### [Record excerpts]
++++++++++++++++++++

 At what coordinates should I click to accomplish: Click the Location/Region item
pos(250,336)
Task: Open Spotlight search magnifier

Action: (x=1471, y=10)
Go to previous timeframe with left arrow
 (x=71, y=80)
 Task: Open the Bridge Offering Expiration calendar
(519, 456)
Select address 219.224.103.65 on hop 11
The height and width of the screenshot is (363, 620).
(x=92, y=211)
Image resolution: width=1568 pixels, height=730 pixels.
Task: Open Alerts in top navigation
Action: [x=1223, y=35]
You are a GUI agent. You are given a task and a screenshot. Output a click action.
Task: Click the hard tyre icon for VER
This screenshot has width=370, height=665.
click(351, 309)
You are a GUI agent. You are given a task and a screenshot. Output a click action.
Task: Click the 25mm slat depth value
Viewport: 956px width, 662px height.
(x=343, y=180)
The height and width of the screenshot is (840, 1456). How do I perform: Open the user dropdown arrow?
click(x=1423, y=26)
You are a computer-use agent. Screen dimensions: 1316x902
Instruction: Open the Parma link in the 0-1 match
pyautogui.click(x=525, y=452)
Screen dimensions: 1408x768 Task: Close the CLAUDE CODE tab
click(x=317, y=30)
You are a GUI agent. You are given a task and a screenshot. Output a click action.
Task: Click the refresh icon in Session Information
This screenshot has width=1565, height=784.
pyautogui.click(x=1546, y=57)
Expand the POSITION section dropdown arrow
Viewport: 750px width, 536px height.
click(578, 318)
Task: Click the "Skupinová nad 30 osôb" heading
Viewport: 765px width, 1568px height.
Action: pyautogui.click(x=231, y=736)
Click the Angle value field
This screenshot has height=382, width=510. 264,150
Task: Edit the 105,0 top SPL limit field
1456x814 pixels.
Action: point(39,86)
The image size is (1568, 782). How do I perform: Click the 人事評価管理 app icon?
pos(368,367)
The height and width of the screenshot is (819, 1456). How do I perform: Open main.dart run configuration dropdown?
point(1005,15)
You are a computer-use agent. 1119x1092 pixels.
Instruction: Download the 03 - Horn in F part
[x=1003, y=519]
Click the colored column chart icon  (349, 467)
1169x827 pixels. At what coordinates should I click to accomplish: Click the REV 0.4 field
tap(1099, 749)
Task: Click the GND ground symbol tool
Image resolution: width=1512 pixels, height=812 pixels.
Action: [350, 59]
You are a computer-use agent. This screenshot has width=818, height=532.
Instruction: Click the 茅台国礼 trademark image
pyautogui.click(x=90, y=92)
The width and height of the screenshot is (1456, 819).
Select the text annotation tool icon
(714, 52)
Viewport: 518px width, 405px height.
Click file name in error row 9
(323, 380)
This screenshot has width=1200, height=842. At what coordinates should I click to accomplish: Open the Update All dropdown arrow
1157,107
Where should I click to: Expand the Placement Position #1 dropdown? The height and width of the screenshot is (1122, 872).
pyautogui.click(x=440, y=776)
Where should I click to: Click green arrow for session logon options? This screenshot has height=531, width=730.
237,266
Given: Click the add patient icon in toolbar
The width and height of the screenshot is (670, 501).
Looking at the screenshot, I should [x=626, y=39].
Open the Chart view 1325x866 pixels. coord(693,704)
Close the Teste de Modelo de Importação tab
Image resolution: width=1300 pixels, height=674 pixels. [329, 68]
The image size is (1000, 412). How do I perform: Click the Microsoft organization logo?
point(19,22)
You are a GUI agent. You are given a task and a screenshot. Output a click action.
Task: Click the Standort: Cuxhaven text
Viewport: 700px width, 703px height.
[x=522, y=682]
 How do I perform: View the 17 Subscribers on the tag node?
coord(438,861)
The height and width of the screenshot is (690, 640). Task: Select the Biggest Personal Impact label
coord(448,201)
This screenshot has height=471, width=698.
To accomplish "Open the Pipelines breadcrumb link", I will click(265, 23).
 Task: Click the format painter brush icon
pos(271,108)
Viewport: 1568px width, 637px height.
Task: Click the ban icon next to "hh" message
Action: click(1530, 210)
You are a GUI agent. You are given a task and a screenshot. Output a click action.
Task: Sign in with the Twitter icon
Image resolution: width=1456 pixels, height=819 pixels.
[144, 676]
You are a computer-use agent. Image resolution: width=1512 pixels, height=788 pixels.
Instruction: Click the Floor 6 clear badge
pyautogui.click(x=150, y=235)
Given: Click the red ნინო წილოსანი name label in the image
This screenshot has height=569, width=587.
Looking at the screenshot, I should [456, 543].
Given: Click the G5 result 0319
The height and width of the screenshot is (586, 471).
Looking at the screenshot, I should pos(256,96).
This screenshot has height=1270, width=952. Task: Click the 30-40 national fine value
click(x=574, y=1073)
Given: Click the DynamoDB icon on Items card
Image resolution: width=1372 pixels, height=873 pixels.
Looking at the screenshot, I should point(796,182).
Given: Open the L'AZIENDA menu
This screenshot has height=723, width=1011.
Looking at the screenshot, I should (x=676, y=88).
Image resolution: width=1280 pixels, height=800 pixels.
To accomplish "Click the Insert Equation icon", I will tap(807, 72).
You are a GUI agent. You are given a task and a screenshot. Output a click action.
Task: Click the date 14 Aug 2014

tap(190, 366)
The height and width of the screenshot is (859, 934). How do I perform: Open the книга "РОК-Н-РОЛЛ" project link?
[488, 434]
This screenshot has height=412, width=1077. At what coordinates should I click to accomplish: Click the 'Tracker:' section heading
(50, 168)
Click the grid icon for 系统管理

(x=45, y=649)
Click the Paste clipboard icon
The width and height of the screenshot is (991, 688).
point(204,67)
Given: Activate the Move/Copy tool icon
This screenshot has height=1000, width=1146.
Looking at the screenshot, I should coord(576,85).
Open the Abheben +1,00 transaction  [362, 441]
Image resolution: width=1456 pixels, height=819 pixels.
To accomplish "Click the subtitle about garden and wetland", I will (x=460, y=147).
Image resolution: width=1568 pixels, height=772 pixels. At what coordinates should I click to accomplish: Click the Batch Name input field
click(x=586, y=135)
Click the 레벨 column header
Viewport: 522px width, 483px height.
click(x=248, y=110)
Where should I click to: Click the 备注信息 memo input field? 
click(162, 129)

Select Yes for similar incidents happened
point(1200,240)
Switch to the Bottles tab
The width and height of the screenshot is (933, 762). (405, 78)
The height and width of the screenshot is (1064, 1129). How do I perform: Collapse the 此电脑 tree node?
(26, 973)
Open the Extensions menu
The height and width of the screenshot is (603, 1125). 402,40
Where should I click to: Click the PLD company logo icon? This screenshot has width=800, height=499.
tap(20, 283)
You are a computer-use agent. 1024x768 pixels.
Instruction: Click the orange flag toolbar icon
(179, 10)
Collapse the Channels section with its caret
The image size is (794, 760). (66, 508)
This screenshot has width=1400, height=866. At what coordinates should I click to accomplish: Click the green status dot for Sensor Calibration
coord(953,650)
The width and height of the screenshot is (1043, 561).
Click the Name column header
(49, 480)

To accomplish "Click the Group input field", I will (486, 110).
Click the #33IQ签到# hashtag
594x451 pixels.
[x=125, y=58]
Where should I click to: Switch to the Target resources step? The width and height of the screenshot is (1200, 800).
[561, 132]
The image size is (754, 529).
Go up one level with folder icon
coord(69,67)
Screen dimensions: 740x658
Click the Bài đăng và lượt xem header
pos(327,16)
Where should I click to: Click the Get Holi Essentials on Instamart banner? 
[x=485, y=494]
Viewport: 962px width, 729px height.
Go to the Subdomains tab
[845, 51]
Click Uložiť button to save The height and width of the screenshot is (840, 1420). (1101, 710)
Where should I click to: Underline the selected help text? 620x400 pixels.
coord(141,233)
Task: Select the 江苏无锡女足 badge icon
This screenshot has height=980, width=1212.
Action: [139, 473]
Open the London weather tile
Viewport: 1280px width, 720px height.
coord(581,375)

++++++++++++++++++++

### [Directions]
Copy out each line of the data where the string "computer" appears.

### [Exercise output]
You are a computer-use agent. Screen dimensions: 1316x902
You are a computer-use agent. 1119x1092 pixels.
You are a computer-use agent. This screenshot has width=818, height=532.
You are a computer-use agent. Image resolution: width=1512 pixels, height=788 pixels.
You are a computer-use agent. 1024x768 pixels.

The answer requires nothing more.